Link Search Menu Expand Document

Date formats in spreadsheets

Dates in spreadsheets are often stored in a single column.

While this seems like a logical way to record dates when you are entering them, or visually reviewing data, it’s not actually a best practice for preparing data for analysis.

When working with data, your goal is to have as little ambiguity as possible. Ambiguity can creep into your data when working with dates when there are regional variations either in your observations and when you or your team might be working with different versions or suites of software products (e.g., LibreOffice, Microsoft Excel, Gnumeric).

Regional date formatting

When you enter a date into a spreadsheet it looks like a date although the spreadsheet program may display different text from what you input. It does this to be ‘helpful’ but it often is not.

For example if you enter ‘7/12/88’ into your Excel spreadsheet it may display as ‘07/12/1988’ (depending on your version of Excel). These are different ways of formatting the same date.

Different countries also write dates differently. If you are in the UK, for example, you will interpret the date above as the 7th day of December, however a researcher from the US will interpret the same entry as the 12th day of July. This regional variation is handled automatically by your spreadsheet program so that when you are typing in dates they appear as you would expect. If you try to type in a US format date into a UK version of Excel, it may or may not be treated as a date.

It is therefore a good idea to treat dates, not as a single data point, but as three distinct pieces of data (month, day, and year). Separating dates into their component parts will avoid this confusion, while also giving the added benefit of allowing you to compare, for example data collected in January of multiple years with data collected in February of multiple years.

Dates stored as integers

One of the other reasons dates can be tricky is that most spreadsheet programs have “useful features” which can change the way dates are displayed - but not stored. The image below demonstrates some of the many date formatting options in Excel.

Many formats, many ambiguities

Excel stores dates as serial numbers (see last column above). This serial number represents the number of days from December 31, 1899. In the example, July 2, 2014 is stored as the serial number 41822.

Excel’s date systems: Excel also entertains a second date system, the 1904 date system, as the default in Excel for Macintosh. This system will assign a different serial number than the 1900 date system. Because of this, dates must be checked for accuracy when exporting data from Excel (look for dates that are ~4 years off).
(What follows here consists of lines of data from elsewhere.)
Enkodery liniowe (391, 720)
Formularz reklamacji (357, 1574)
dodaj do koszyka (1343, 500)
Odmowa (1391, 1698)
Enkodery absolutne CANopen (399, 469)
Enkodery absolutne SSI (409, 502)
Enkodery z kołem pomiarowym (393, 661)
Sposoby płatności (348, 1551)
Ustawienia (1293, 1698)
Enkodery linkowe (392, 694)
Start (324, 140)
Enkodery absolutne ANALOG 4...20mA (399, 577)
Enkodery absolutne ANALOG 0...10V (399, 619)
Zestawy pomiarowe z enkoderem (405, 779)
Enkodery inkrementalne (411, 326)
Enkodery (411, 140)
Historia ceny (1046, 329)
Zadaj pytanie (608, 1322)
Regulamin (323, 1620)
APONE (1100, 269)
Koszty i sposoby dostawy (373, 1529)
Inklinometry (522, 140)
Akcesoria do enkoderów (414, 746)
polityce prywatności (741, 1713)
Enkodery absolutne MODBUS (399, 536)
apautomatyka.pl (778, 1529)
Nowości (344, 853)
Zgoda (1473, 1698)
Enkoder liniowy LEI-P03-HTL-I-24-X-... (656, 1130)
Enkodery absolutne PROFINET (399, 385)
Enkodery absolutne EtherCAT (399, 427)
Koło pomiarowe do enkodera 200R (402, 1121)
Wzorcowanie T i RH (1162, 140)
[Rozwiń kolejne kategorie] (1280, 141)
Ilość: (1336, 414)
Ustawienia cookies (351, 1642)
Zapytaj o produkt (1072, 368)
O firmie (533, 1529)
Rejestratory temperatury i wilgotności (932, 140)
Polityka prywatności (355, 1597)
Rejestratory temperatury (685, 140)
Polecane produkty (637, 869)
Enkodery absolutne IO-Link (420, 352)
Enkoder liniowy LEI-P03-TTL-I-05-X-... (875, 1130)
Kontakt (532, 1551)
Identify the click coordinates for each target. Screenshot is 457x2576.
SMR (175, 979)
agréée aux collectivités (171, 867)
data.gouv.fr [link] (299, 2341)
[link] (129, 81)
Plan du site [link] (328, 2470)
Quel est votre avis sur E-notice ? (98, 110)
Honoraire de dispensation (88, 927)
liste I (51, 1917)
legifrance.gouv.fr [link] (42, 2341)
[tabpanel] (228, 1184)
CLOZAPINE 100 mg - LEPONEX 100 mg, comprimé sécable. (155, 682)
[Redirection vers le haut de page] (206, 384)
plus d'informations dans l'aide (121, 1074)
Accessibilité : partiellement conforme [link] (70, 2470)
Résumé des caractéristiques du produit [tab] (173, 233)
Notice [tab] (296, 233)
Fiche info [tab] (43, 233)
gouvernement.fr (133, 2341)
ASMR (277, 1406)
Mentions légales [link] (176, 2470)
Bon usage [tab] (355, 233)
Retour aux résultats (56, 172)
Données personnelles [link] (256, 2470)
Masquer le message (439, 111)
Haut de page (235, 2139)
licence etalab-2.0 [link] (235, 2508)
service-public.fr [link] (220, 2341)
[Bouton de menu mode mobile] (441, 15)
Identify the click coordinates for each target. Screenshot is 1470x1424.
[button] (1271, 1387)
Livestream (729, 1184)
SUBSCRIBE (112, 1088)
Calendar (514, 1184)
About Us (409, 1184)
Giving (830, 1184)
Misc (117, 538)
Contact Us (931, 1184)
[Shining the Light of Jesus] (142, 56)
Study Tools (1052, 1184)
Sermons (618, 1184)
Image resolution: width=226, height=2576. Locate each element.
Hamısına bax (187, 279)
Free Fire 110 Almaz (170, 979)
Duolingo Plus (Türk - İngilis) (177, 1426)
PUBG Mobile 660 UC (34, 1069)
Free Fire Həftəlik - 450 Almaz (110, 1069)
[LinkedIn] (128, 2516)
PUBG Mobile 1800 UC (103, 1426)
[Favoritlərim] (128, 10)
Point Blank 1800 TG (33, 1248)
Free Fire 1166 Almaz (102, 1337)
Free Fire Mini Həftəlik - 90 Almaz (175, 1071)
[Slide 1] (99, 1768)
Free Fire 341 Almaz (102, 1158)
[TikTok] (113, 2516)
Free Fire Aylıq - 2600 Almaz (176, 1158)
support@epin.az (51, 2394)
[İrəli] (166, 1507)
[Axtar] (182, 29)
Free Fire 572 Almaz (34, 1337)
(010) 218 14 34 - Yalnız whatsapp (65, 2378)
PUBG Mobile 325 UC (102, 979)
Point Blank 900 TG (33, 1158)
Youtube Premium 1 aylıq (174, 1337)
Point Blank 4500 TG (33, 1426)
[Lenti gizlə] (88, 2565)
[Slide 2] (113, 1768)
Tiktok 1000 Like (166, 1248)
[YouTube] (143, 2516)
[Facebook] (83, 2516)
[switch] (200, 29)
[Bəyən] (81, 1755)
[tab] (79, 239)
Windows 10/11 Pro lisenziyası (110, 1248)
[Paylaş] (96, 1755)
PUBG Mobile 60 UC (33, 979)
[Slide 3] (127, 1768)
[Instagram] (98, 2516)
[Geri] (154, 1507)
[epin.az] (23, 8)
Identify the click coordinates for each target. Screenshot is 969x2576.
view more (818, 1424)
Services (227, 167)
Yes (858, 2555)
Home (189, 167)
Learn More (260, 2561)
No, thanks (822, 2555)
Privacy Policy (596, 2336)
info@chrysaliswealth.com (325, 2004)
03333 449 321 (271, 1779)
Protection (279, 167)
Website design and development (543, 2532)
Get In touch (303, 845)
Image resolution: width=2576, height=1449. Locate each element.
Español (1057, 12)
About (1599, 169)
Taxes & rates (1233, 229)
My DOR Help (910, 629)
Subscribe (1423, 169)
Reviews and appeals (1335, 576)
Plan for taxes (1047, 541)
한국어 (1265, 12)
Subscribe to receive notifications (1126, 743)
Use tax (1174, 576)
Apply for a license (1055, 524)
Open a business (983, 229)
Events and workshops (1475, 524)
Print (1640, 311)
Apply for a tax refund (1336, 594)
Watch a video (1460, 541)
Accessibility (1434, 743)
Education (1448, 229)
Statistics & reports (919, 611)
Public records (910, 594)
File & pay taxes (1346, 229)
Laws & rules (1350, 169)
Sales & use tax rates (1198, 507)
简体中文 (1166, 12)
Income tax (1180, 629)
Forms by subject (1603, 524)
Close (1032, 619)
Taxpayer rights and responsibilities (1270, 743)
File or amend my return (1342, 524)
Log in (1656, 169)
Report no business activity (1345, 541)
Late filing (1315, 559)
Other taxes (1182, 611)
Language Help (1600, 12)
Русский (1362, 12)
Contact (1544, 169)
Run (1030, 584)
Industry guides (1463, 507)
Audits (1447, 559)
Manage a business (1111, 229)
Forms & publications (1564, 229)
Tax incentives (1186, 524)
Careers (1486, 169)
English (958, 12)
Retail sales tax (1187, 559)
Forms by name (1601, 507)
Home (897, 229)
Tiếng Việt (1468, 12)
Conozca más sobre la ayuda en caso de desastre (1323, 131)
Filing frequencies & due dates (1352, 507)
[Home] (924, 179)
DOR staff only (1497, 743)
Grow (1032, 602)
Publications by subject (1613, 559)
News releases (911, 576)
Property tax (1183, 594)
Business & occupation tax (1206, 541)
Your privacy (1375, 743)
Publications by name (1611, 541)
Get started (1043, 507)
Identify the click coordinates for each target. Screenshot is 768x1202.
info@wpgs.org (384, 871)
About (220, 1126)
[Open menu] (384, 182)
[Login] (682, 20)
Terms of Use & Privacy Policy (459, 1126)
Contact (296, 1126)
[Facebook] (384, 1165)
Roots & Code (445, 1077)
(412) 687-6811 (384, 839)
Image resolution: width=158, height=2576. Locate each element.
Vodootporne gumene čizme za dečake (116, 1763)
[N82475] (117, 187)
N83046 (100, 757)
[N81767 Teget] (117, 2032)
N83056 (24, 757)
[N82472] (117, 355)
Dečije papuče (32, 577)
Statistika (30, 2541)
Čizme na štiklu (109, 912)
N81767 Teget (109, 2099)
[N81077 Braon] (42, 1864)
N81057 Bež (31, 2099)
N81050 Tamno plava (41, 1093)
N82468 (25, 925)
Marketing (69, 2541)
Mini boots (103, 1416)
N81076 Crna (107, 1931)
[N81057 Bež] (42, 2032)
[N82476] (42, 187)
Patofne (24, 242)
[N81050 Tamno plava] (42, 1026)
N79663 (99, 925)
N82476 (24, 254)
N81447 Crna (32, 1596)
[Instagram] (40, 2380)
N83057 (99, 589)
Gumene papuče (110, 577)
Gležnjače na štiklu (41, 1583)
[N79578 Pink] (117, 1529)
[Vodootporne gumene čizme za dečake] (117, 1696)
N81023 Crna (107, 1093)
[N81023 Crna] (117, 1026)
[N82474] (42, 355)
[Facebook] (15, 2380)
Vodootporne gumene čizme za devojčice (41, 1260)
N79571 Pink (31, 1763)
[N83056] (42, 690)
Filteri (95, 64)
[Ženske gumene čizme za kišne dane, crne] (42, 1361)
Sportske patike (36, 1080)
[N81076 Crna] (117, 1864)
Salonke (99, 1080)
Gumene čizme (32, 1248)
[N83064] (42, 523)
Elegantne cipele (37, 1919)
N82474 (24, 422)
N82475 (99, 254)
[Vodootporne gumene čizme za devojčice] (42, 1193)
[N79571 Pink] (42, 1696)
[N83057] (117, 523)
Activity 1: Separating dates into components

Step 1

Download and open the SAFI_dates.xlsx file. This file contains a subset of the data from the SAFI interviews, including the dates on which the interviews were conducted.

Step 2

Choose the tab of the spreadsheet that corresponds to the way you format dates in your location (either day first DD_MM_YEAR, or month first MM_DD_YEAR). Extract the components of the date to new columns. For this we can use the built in Excel functions: =MONTH()

Step 3

Apply each of these formulas to its entire column. Make sure the new column is formatted as a number and not as a date.

Your spreadsheet should look like this (Note that this solution shows the dates in MM_DD_YEAR format): dates exercise 1

We now have each component of our date isolated in its own column. This will allow us to group our data with respect to month, year, or day of month for our analyses and will also prevent problems when passing data between different versions of spreadsheet software (as for example when sharing data with collaborators in different countries).

Activity 2: Default year

Step 1

Using the same spreadsheet you used for the previous exercise, add another data point in the interview_date column by typing either 11/17 (if your location uses MM/DD formatting) or 17/11 (if your location uses DD/MM formatting). The Day, Month, and Year columns should populate for this new data point. What year is shown in the Year column?

If no year is specified, the spreadsheet program will assume you mean the current year and will insert that value. This may be incorrect if you are working with historical data so be very cautious when working with data that does not have a year specified within its date variable.

Historical data

Excel is unable to parse dates from before 1899-12-31, and will thus leave these untouched. If you’re mixing historic data from before and after this date, Excel will translate only the post-1900 dates into its internal format, thus resulting in mixed data. If you’re working with historic data, be extremely careful with your dates!